上高地で恐ろしく繁殖力の強いオオハンゴンソウが見つかる

オオハンゴンソウ
オオハンゴンソウ

 長野県の上高地は、国立公園特別保護地区や天然記念物に指定されている。そのおかげもあって美しい自然が守られてきた。しかし、今年の夏に環境省上高地自然保護官事務所などが本格的な外来植物の調査を初めて実施したところ、特定外来生物に指定されているオオハンゴンソウが見つかった。

 

 特定外来生物は、繁殖力がとても強い生物のことだ。アライグマ、オオクチバス、カミツキガメなどがよく知られている。

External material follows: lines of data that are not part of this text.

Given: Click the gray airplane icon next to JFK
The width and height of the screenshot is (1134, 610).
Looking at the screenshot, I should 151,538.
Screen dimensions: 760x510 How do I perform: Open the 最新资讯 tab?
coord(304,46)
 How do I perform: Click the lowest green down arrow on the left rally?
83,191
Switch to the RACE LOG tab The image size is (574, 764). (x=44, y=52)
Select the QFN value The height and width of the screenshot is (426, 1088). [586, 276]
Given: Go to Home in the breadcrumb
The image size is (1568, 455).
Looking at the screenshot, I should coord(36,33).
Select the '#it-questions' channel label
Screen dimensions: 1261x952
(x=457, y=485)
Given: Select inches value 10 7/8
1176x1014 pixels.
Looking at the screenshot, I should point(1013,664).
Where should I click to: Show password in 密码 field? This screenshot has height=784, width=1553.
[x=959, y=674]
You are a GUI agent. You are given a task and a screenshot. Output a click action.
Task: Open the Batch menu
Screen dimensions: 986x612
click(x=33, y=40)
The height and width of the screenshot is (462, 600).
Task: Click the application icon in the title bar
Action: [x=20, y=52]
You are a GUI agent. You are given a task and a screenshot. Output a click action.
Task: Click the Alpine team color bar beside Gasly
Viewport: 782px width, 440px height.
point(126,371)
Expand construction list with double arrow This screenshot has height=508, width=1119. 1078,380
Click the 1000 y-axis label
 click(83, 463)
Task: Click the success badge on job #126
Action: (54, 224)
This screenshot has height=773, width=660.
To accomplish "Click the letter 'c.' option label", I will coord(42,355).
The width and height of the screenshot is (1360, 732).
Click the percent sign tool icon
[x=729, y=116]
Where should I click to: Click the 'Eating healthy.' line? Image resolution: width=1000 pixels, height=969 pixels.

もともとその土地で生育している在来種を駆逐してしまう恐れがあることから、植物の場合は栽培、保管、運搬、輸入などが原則的に禁止されている。

 

 調査では、このオオハンゴンソウのほか、海外原産の帰化植物が48種類、国内の他地域から入った4種類が確認された。いずれも種が人や車などに付着し、持ち込まれたと考えられている。調査の結果、環境省上高地自然保護官事務所は、「いまは深刻な状態には至っていない」としながらも、「10年後には手がつけられなくなる恐れがある」とし、効果的な除去方法を検討している。